THE GRECIAN TOILETTE
From an antique vase
The Greek women took great care of their bodies. It was their habit after bathing to anoint themselves with perfume, pastes or liquids, pomades, and oils. Nos. 1, 2 and 6 exhibits the basin, supplied with perfumed water. The figure at No. 6 is washing from her hair the color of powder which had been applied the evening before. The colors used might be black, red, silver, gold, or any other tint, according to taste. The eyebrows were tinted to harmonize. Nos. 9 and 10 represent the application of oil, which followed completion of the coiffure. Nos. 3 and 4 exhibit the slave's simple dress and the rich transparent costume of the lady. The mirrors, Nos. 4, 5, and 11, were framed in ivory or chiselled silver, ornamented with precious stones. One of the fêtes in honor of Minerva was that of the Parasols, which were often made of silk, see No. 7.
ISCHOMACHUS.--Suppose, dear wife, you take into your service one who can neither card nor spin, and you teach her to do those things, will it not be an honor to you? Or if you take a servant who is negligent and does not understand how to do her business, or has been given to pilfering, and you make her diligent and instruct her in the manners of a good servant, and teach her honesty, will you not rejoice in your success, and will you not be pleased with your action? So, when you see your servants sober and discreet, you should encourage and show them favor. But those who are incorrigible and will not follow your directions you must punish. Consider how laudable it will be for you to excel others in the well-ordering of your house. Be therefore diligent, virtuous, and modest, and give your necessary attendance on me, your children, and your house, and your name shall be honorably esteemed, even after your death; for it is not the beauty of your face and form, but your virtue and goodness, which will bring you honor and esteem that will last forever."
Thus does he conclude his first discourse with his wife on the subject of her duties, and she is diligent to learn and to practise what has been taught her.
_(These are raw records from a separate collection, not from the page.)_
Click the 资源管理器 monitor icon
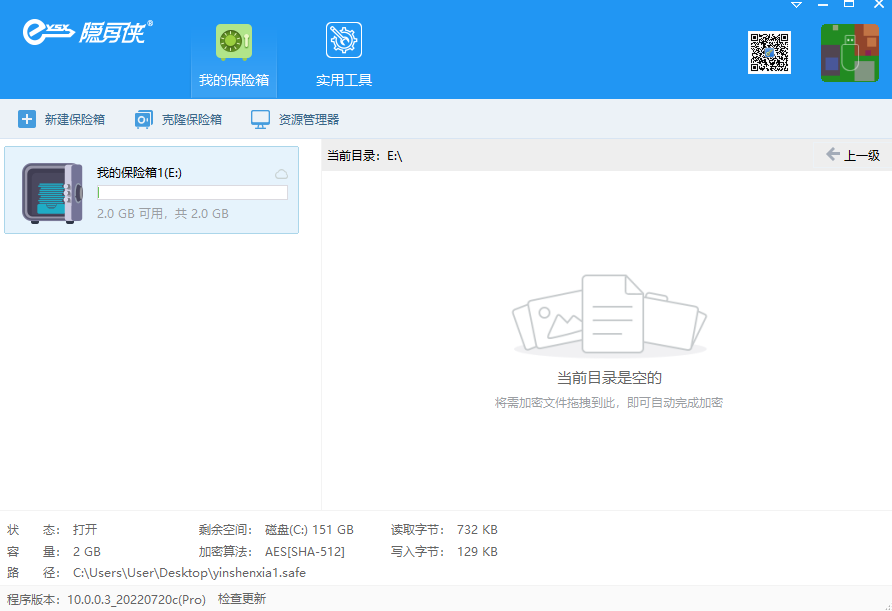Viewport: 892px width, 611px height. pyautogui.click(x=260, y=119)
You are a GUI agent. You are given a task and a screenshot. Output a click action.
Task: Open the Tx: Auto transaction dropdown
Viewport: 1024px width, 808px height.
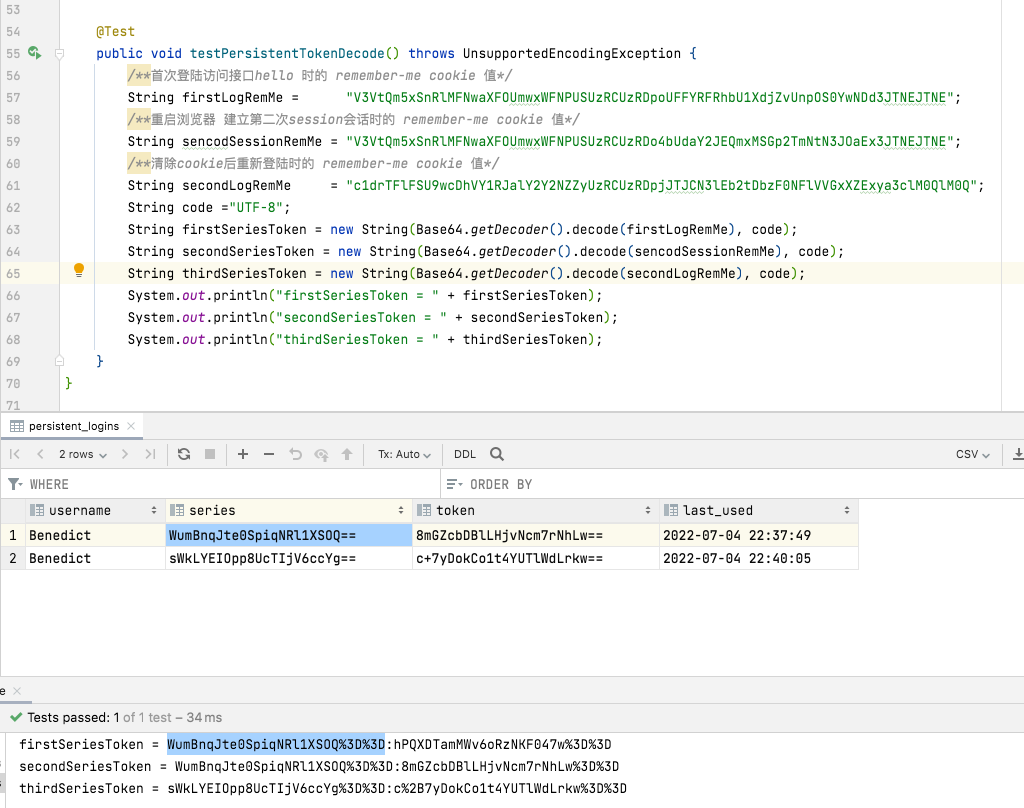404,454
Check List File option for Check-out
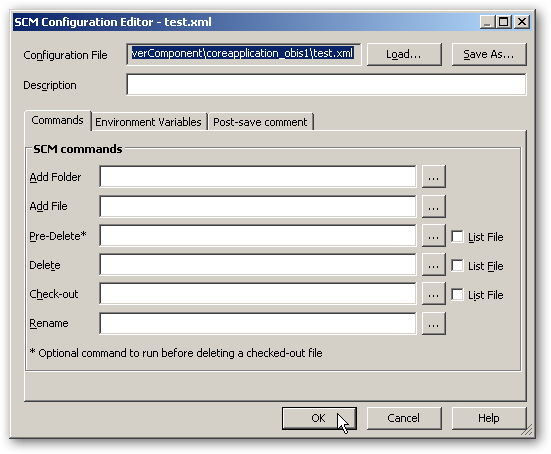Image resolution: width=551 pixels, height=454 pixels. click(457, 294)
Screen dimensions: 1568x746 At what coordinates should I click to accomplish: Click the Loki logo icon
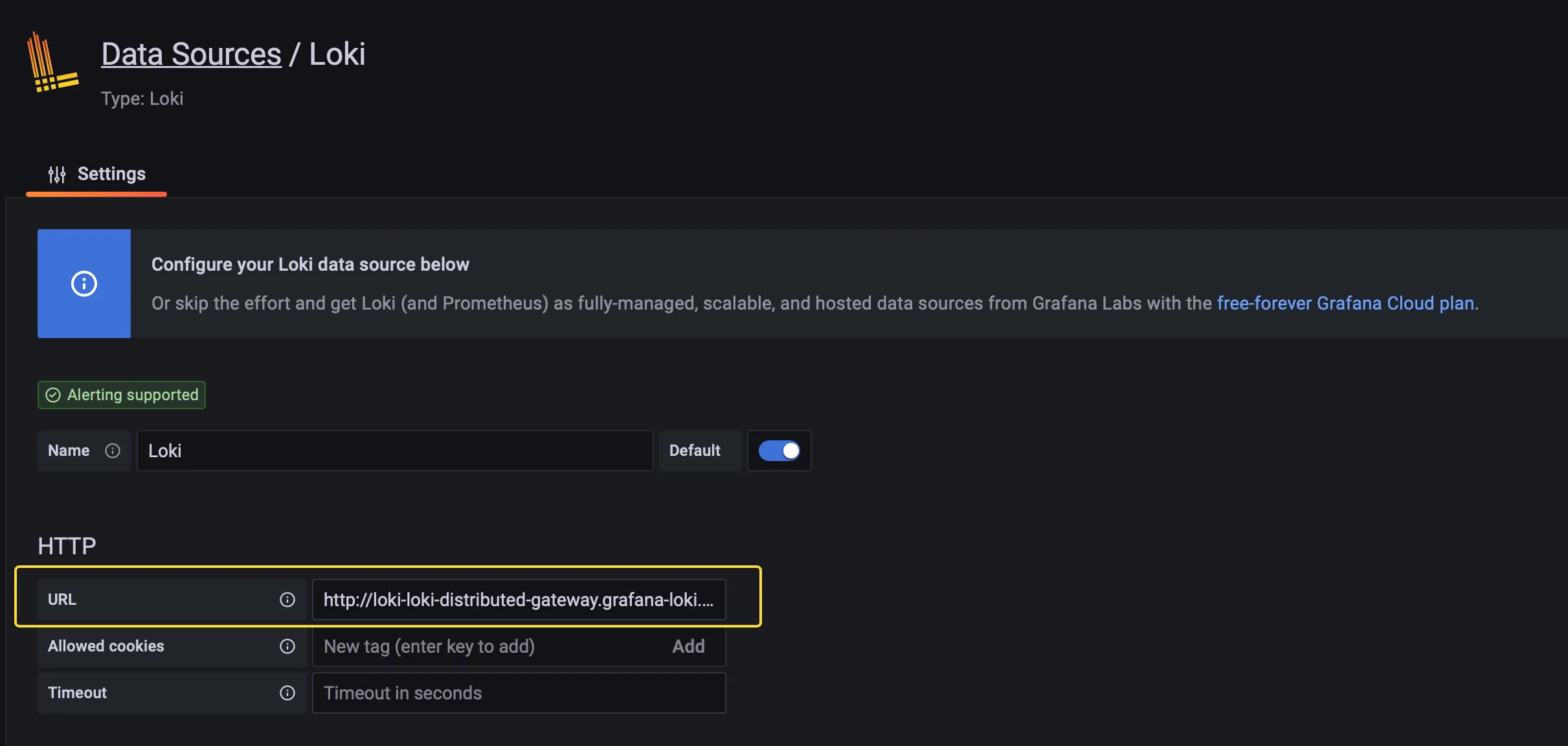click(x=52, y=63)
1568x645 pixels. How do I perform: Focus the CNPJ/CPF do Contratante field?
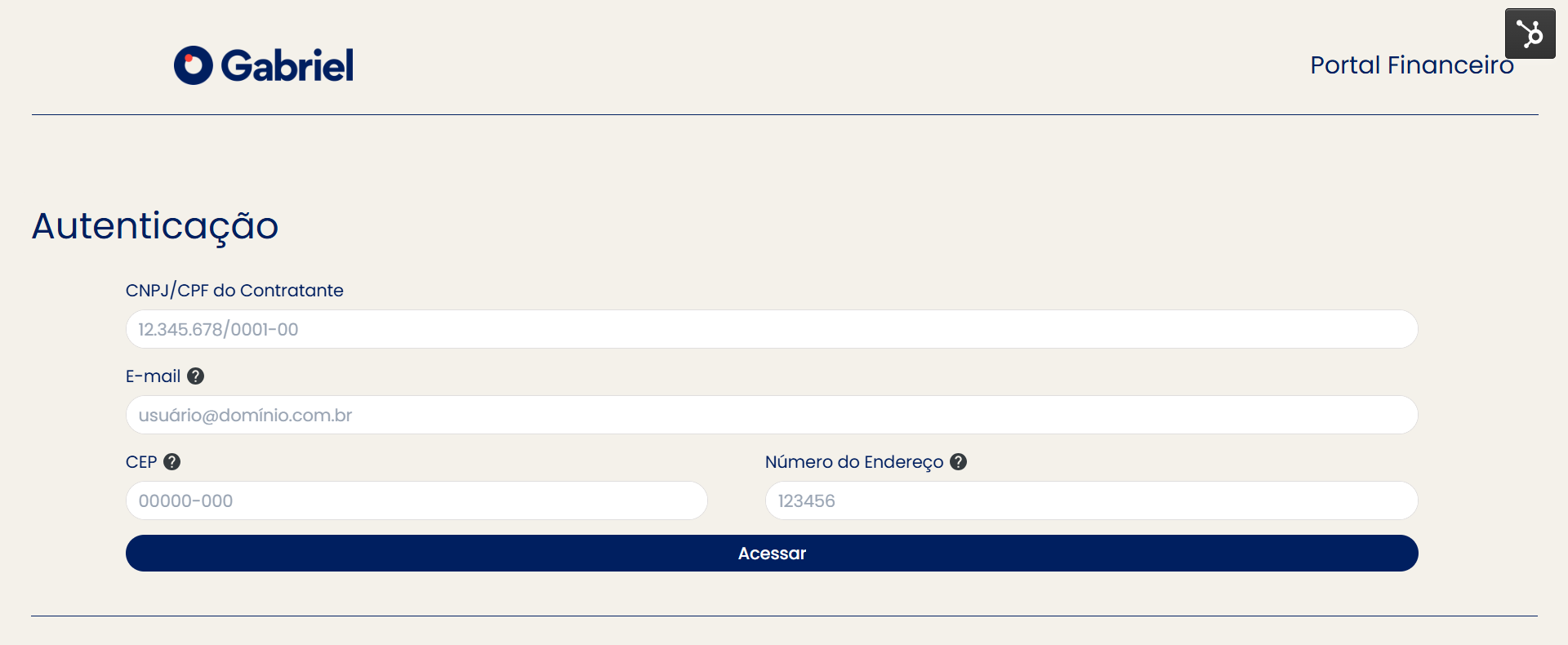pos(771,329)
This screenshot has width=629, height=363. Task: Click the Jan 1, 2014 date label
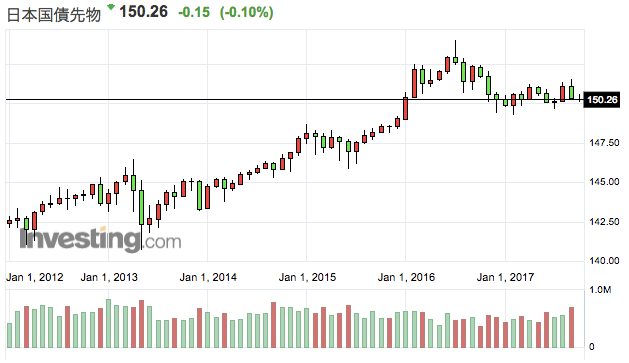[208, 277]
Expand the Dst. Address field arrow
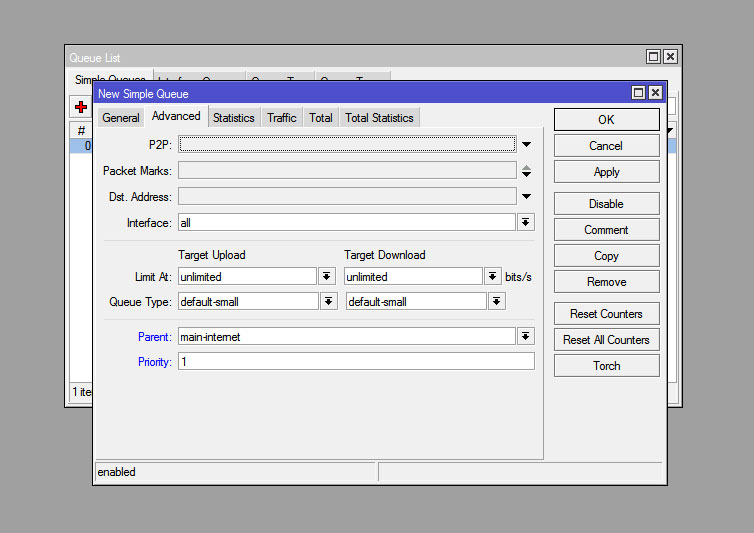The height and width of the screenshot is (533, 754). (x=526, y=197)
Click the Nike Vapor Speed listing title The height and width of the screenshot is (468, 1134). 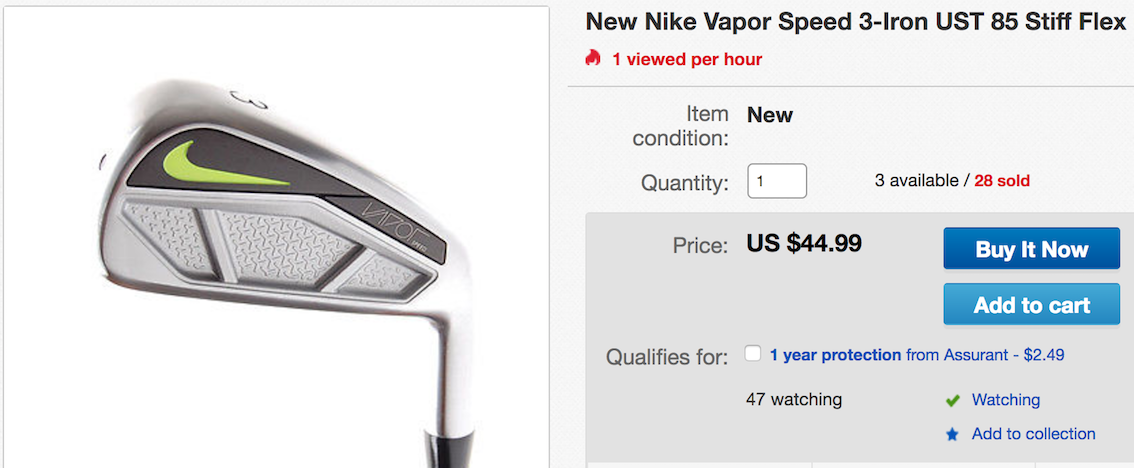(855, 21)
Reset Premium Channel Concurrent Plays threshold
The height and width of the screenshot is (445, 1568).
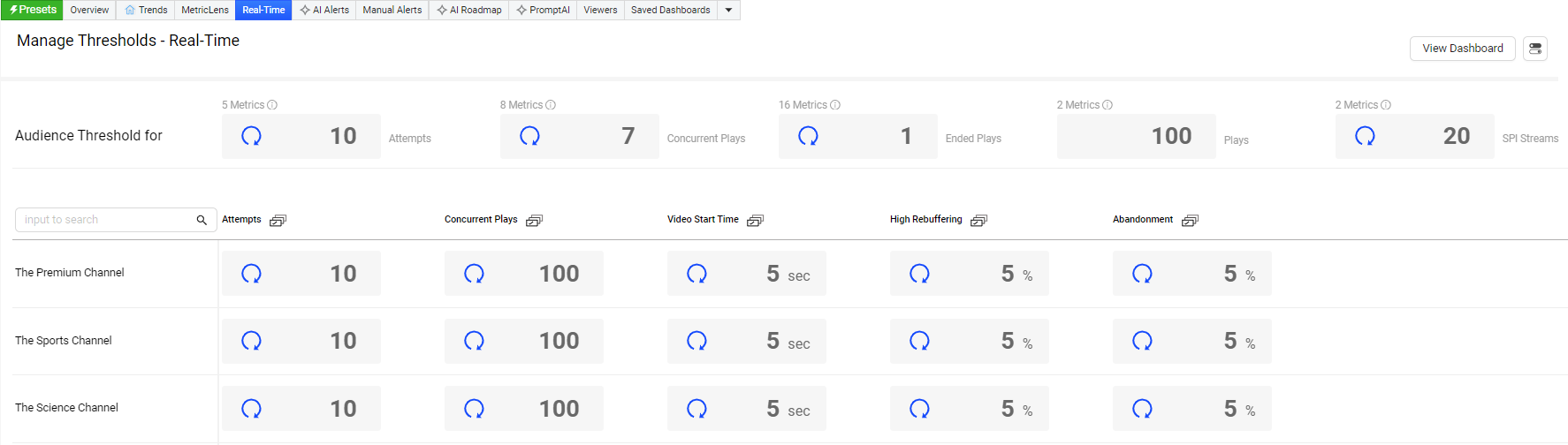[x=475, y=274]
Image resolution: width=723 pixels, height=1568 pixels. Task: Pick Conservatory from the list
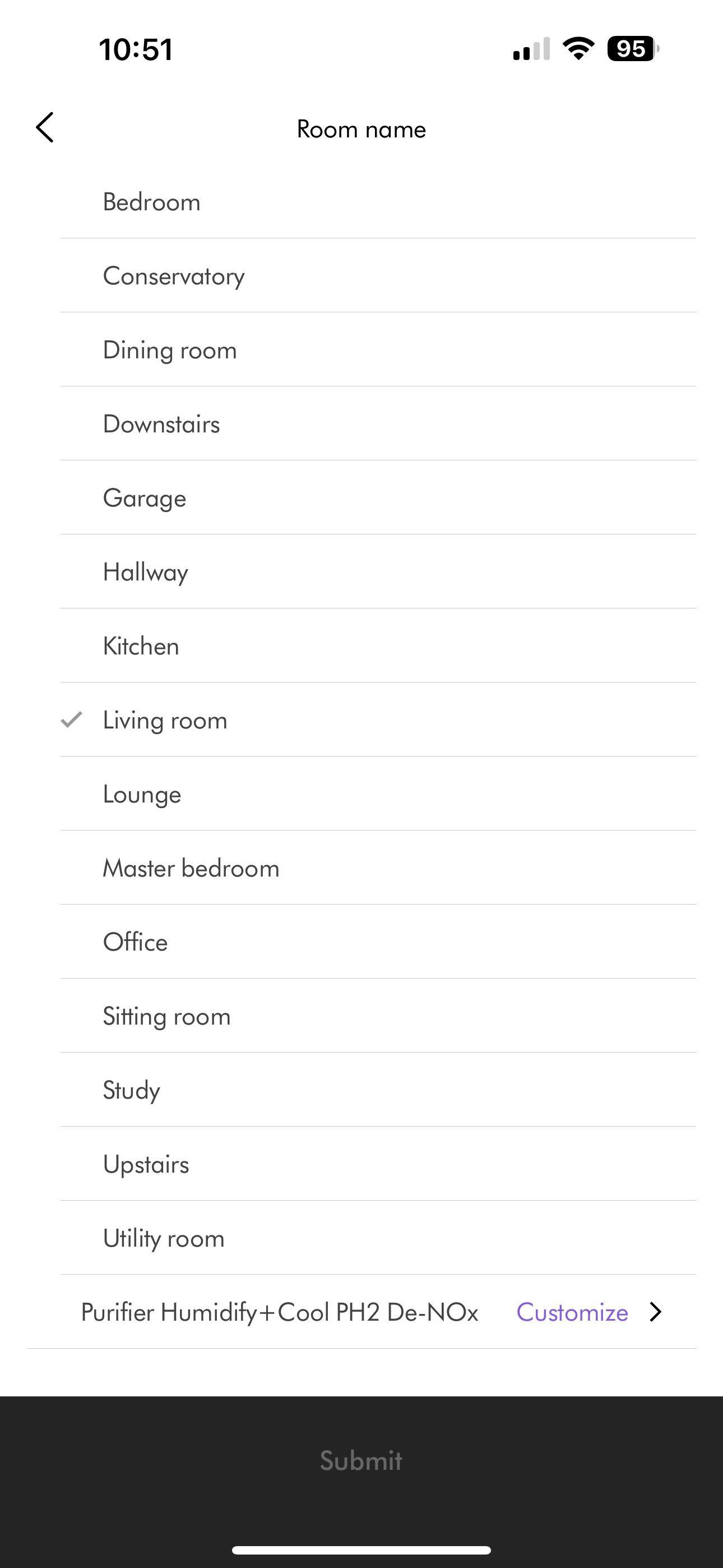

When, a little later, he asks her to find him a parcel which he had brought home, and she, with flushed cheeks and troubled look, has to confess that she is unable to find it, he takes this occasion to talk to her on order and harmony in all things. He tells her not to be grieved over her failure to find the parcel, as it is his fault for not having assigned a definite place for each thing. He shows her how everything is perfectly arranged in a chorus, in a large army, and in the crew of a vessel, that all may be done harmoniously and in order. "Let us therefore fix upon a proper place where our stores may be laid up, not only in security, but where they may be so disposed that we may know where to look for every particular thing. By this means, we shall know what we gain and what we lose; and in surveying our storehouses, we shall be able to judge what is necessary to be brought in or what may want repairing and what will be impaired by keeping." With the simplicity natural to men of high intelligence, he does not hesitate to confess that he finds beauty even in kitchen utensils orderly arranged.
The young wife is enchanted at his idea, and they go through the house assigning a place for each thing; they distribute duties to the slaves, and give them other instructions, with the endeavor to win their affections and elevate their characters. Ischomachus then tells her that all care will be useless if the mistress of the house do not watch to see that the established order is not disturbed. Comparing her to magistrates who make the laws of a city respected, he adds: "This, dear wife, I chiefly commend to you, that you may look upon yourself as chief overseer of the laws within our house."
He tells her that it is within her jurisdiction to oversee everything in the house, as a garrison commander inspects his soldiers; that she has as great power in her own home as a queen, to distribute rewards to the virtuous and diligent and to punish those who deserve it. He desires her not to be displeased that he has intrusted more to her than to any of the servants, for they have not the same incentive to preserve those things which are not their own but hers.
Up to this time, it is the loving and inexperienced child who has been conversing with her husband. Now, it is the woman, the mistress of the house, who says:
"It would have been a great grief to me if, instead of those good rules you instruct me in for the welfare of our house, you had directed me to have no regard to the possessions I am endowed with; for as it is natural for a good woman to be careful and diligent about her own children rather than to have a disregard for them, so it is no less agreeable and pleasant to a woman, who has any share of sense, to look after the affairs of her family rather than to neglect them."
The great Socrates admires much the wisdom of his friend's wife, and adds, asking Ischomachus to continue the narrative: "It is far more delightful to hear the virtuous woman described than if the famous painter Zeuxis were to show me the portrait of the fairest woman in the world."
This dialogue between husband and wife is doubtless typical of the relations between married couples in the Athenian household, and in the girl-wife one may recognize the innocence and ingenuousness of the average maiden of fifteen transferred from the seclusion of her girlhood life at home to the seclusion of married life in her husband's house. It is noticeable that in the training provided by Ischomachus no provision whatever is made for intellectual discipline, or for social obligations, which leaves the reader to infer that the career of the wife was to be a purely domestic one, and that her aspirations must be confined within the walls of her house.